My guess as to why traders fail

Quote from schizo:

I didn't bother to read the entire thread so my apology if I'm merely regurgitatating what's already been said.

First, turn off CNBC and the newswire. Unless your primary objective is to trade momentum stocks based on news (earnings, lawsuits, FDA approval and the like), they will do more harm than good.

Second, 500 different things? Well, put on a damn blinder and focus only on those that matters to you like higher high or lower low.

Third, you write like a noob, you sound like a noob and you will fail like a noob whom you deride if you don't get your act together.

PS. South Korea? Who the hell cares. The damn news was ALREADY PRICED INTO THE CHART last week. Nobody knew why the futures took a dive within a matter of 10 minutes. It was only later when it became clear. Ya see, by the time you and I get the news, it's already over and done with.

Ever seen a nice trend just completely destroyed by a spike in the opposite direction for seemingly no reason? There's a reason to everything. Even if it's due to something irrelevant like a lunar eclipse in south korea. While the market will eventually price this in, it doesn't happen instantly. And by the time you and I get the news, thousands of other traders will also be getting the news who will subsequently act on it.

I know most of the people on this site can read a chart like a gypsy can read my palm, but I like a practical approach to these things.
 
Quote from duhmentor:

I don't care why the market is moving just that it is and I can react to it.
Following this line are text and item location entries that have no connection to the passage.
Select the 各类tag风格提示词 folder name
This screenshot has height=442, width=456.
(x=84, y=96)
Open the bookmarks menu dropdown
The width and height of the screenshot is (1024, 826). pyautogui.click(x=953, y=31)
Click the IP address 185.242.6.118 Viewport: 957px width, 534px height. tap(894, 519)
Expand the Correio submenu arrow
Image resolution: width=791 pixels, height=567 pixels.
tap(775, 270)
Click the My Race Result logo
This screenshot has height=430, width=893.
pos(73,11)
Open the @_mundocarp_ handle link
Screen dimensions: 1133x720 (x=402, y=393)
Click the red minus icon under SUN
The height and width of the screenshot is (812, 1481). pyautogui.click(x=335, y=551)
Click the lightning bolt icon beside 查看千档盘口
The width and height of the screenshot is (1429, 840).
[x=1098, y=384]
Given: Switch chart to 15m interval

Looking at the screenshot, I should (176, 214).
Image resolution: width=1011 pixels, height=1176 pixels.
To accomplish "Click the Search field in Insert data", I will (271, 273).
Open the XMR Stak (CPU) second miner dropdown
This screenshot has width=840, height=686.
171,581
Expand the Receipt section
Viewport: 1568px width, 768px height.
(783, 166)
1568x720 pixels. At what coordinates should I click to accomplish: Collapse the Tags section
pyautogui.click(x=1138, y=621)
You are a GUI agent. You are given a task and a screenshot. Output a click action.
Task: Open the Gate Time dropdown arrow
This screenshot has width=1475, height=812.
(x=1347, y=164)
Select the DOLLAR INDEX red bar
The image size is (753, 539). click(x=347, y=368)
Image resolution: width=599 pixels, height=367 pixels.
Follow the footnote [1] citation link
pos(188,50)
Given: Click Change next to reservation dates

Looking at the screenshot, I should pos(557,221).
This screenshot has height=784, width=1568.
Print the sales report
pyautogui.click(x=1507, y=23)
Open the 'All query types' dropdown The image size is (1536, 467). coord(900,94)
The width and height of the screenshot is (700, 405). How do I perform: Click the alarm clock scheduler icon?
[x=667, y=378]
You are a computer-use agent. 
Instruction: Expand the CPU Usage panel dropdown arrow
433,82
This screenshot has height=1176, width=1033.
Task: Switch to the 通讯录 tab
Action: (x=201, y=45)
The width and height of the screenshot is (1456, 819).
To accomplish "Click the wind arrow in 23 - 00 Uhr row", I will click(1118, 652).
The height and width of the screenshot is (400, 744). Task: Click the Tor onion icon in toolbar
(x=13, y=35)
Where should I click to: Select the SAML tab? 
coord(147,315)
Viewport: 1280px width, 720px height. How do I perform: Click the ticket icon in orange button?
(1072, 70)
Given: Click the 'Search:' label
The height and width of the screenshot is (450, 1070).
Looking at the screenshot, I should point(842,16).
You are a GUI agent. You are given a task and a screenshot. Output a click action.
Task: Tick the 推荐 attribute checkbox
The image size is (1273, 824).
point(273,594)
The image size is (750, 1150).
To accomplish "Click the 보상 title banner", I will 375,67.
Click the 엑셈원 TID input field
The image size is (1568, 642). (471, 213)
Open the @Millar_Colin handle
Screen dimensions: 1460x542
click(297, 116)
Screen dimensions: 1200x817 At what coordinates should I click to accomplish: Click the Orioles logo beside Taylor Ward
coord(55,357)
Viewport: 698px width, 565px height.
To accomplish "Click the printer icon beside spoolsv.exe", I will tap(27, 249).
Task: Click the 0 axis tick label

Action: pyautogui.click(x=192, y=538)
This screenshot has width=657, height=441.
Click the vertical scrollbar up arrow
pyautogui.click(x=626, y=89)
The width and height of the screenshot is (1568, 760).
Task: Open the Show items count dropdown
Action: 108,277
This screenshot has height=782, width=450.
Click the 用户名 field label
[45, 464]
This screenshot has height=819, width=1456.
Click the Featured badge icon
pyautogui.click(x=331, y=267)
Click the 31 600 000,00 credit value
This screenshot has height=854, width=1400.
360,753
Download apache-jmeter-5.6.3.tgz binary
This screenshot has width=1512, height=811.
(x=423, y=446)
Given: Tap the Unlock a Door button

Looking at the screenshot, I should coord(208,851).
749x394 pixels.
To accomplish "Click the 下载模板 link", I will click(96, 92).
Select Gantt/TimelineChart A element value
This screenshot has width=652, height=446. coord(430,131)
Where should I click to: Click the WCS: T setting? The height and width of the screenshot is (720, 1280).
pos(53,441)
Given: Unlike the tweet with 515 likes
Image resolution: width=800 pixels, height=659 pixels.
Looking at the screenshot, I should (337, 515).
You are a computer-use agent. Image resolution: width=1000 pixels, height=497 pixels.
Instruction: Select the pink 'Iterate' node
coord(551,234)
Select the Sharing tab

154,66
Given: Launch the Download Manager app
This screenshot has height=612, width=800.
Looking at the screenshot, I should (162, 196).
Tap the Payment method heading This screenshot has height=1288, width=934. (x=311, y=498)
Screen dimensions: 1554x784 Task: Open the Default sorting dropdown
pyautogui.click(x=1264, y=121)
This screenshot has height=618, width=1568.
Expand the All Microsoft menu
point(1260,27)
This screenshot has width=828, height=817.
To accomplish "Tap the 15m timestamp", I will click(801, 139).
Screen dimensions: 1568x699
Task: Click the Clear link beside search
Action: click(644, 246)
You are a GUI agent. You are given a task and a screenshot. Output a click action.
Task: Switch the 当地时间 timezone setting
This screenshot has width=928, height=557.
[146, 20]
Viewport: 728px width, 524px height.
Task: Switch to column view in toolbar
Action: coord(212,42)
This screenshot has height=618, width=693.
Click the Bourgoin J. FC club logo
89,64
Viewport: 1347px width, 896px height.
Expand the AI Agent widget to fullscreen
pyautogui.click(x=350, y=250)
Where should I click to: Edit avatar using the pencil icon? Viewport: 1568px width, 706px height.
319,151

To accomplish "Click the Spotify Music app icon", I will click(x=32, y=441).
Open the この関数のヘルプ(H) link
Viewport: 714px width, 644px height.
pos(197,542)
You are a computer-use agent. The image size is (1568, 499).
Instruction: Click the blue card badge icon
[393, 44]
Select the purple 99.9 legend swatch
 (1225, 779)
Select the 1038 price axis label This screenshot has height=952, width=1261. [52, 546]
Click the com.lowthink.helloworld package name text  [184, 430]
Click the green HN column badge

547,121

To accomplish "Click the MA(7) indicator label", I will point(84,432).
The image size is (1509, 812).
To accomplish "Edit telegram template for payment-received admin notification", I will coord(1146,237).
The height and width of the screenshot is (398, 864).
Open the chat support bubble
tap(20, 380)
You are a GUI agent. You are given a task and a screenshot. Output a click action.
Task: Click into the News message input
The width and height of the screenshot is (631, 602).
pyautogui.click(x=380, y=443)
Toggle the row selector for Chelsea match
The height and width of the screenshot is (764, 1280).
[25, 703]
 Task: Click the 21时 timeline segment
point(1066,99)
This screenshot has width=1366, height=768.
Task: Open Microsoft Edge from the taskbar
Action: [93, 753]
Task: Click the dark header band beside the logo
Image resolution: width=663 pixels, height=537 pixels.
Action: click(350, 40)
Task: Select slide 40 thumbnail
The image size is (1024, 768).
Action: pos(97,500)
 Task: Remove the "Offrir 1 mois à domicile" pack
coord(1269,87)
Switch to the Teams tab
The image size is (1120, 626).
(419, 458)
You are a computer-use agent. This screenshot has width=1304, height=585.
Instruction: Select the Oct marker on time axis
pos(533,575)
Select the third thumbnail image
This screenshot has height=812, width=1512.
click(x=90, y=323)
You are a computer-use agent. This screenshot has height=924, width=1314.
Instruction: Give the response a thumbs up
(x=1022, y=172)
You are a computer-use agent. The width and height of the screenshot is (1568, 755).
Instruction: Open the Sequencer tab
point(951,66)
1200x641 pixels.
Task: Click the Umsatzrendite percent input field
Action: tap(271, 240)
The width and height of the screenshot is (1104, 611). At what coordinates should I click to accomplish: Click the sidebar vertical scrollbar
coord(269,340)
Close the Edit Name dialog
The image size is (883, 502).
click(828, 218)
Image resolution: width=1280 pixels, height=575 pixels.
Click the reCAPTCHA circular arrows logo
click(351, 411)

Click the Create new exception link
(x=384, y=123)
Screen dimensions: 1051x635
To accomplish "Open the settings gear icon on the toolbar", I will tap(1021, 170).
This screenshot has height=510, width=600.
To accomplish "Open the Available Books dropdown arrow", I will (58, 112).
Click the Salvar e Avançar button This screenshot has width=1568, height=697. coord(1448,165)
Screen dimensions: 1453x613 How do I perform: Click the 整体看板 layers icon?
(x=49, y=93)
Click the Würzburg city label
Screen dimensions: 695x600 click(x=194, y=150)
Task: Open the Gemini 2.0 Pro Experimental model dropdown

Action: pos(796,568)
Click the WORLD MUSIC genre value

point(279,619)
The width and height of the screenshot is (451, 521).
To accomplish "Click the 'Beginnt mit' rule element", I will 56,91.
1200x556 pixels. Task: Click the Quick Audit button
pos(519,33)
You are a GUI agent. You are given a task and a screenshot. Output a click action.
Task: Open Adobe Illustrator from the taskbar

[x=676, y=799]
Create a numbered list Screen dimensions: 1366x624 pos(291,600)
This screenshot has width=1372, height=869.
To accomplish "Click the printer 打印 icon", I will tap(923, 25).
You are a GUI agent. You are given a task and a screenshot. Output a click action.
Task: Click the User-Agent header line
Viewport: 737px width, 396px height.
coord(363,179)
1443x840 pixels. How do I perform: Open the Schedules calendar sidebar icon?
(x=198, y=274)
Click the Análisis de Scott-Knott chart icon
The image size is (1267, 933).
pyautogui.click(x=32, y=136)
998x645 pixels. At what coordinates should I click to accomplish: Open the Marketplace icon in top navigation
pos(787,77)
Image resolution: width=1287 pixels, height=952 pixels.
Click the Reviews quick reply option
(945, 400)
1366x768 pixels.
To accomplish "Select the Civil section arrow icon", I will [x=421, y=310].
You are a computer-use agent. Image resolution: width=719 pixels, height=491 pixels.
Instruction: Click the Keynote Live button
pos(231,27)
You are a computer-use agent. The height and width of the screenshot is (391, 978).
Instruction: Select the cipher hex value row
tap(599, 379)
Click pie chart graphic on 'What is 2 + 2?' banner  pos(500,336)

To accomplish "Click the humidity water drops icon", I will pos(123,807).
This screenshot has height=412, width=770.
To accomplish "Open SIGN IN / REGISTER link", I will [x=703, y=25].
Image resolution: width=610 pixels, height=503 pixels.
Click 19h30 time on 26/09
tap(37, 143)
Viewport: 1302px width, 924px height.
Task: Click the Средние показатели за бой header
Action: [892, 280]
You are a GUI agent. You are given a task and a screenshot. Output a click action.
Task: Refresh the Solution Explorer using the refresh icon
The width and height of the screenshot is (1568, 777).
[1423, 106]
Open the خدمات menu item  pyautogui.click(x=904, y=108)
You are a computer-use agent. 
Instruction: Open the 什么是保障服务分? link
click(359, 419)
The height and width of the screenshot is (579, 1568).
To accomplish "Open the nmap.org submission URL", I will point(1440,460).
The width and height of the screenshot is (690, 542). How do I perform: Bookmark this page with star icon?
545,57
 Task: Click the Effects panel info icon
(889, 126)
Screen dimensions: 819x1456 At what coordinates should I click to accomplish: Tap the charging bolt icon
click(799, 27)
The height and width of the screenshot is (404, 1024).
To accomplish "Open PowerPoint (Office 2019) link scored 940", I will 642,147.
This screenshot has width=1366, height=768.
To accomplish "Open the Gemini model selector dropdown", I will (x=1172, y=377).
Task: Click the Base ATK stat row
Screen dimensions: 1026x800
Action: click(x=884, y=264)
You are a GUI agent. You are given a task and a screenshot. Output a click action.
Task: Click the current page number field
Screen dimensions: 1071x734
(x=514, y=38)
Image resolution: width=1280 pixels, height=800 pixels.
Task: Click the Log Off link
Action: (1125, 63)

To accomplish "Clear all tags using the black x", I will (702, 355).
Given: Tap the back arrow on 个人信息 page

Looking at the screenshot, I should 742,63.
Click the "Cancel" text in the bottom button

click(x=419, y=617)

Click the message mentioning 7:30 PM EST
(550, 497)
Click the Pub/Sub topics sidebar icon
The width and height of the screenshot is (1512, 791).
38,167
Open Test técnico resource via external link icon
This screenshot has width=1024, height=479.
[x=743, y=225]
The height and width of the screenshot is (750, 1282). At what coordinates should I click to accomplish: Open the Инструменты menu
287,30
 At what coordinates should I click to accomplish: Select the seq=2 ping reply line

You'll start caring when something else happens somewhere in the world the next second and the trend reverses.
 
Quote from duhmentor:

I don't care why the market is moving just that it is and I can react to it.
Yes, forget the reasons. Just focus on and react to what's unfolding before your eyes. Thinking too much can hurt you in the long run.

This applies in real life as well. In times of a major catastrophe, you will hear time and time again from government bureaucrats that everything is in order and you have nothing to worry about. I say NEVER listen to those fools. Just minutes after the World Towers were struck by the hijacked planes on 9/11, the employees were reassured by the tower management that everything is okay and were told to return back to work. Had the morons told the workers to run out of the buildings, most of them would have been saved. Hence my suggestion: don't ever listen to the fools.
 
Quote from billyjoerob:

I suspect most failed traders attempt some kind of reversion to the mean strategy . . .
I would agree that newbies fail because they "buy the falling knife" or short strength thinking they can outlast the market --- however my experience with traders who are consistently green -- been at this game for long time --- fade market moves. granted however, they are considerably more profitable with a volatile market.
 
Quote from shark:

I'm thinking that the high failure rate among retail traders can largely be attributed to the following.

-There is so much going on in the world at any given moment, that it becomes impossible to keep up with it. ...
I think you're incorrect on this. The same piece of news has a different impact on price depending of where the market is in its cycling. Hence, you don't have to be much (if at all) aware of the news' content, but you should be aware of the scheduled time of important releases and their volatility impact (e.g. Fed's, company meetings, etc..). Keep it simple! ... :)
 
Quote from shark:

And by the time you and I get the news, thousands of other traders will also be getting the news who will subsequently act on it.
You just answered your own damn question. News is useless!!!
 
Quote from schizo:

You just answered your own damn question. News is useless!!!

How did that imply that news is useless? when those thousands of traders get the news, they act on it and their actions are predictable. Therefore, one can trade anticipating those trades, and be in front of the trend that is created.
 
Quote from charts:

I think you're incorrect on this. The same piece of news has a different impact on price depending of where the market is in its cycling. Hence, you don't have to be much (if at all) aware of the news' content, but you should be aware of the scheduled time of important releases and their volatility impact (e.g. Fed's, company meetings, etc..). Keep it simple! ... :)

Right, the content isn't important. However, the effect on the market is very important, otherwise you get thrashed around for seemingly no reason. You may be trying to trade a trend and then suddenly the market goes in the opposite direction. This happens a lot, seeing as just about any type of news ripples through the market as a whole.
 
Quote from shark:

I'm thinking that the high failure rate among retail traders can largely be attributed to the following.

-There is so much going on in the world at any given moment, that it becomes impossible to keep up with it. There is literally more news coming out at any given minute than one could even hope to read. The news doesn't even need to be relevant to have an effect. Nearly anything can have an effect on market sentiment. This makes otherwise clear market trends look like random nonsense.

Price action trading seems simple enough until one has to take into account the 500 different things that just happened in the span of 15 minutes.

.

Umm - No Sir

RN
 
Quote from schizo:

Yes, forget the reasons. Just focus on and react to what's unfolding before your eyes. Thinking too much can hurt you in the long run.

This applies in real life as well. In times of a major catastrophe, you will hear time and time again from government bureaucrats that everything is in order and you have nothing to worry about. I say NEVER listen to those fools. Just minutes after the World Towers were struck by the hijacked planes on 9/11, the employees were reassured by the tower management that everything is okay and were told to return back to work. Had the morons told the workers to run out of the buildings, most of them would have been saved. Hence my suggestion: don't ever listen to the fools.

I agree. Reasons are not important, only the effect the news has on the market. However, isn't it a little bit difficult to accurately trade when lots of random, unexpected current events are unfolding? I like to call them miniature black swans, if that makes any sense.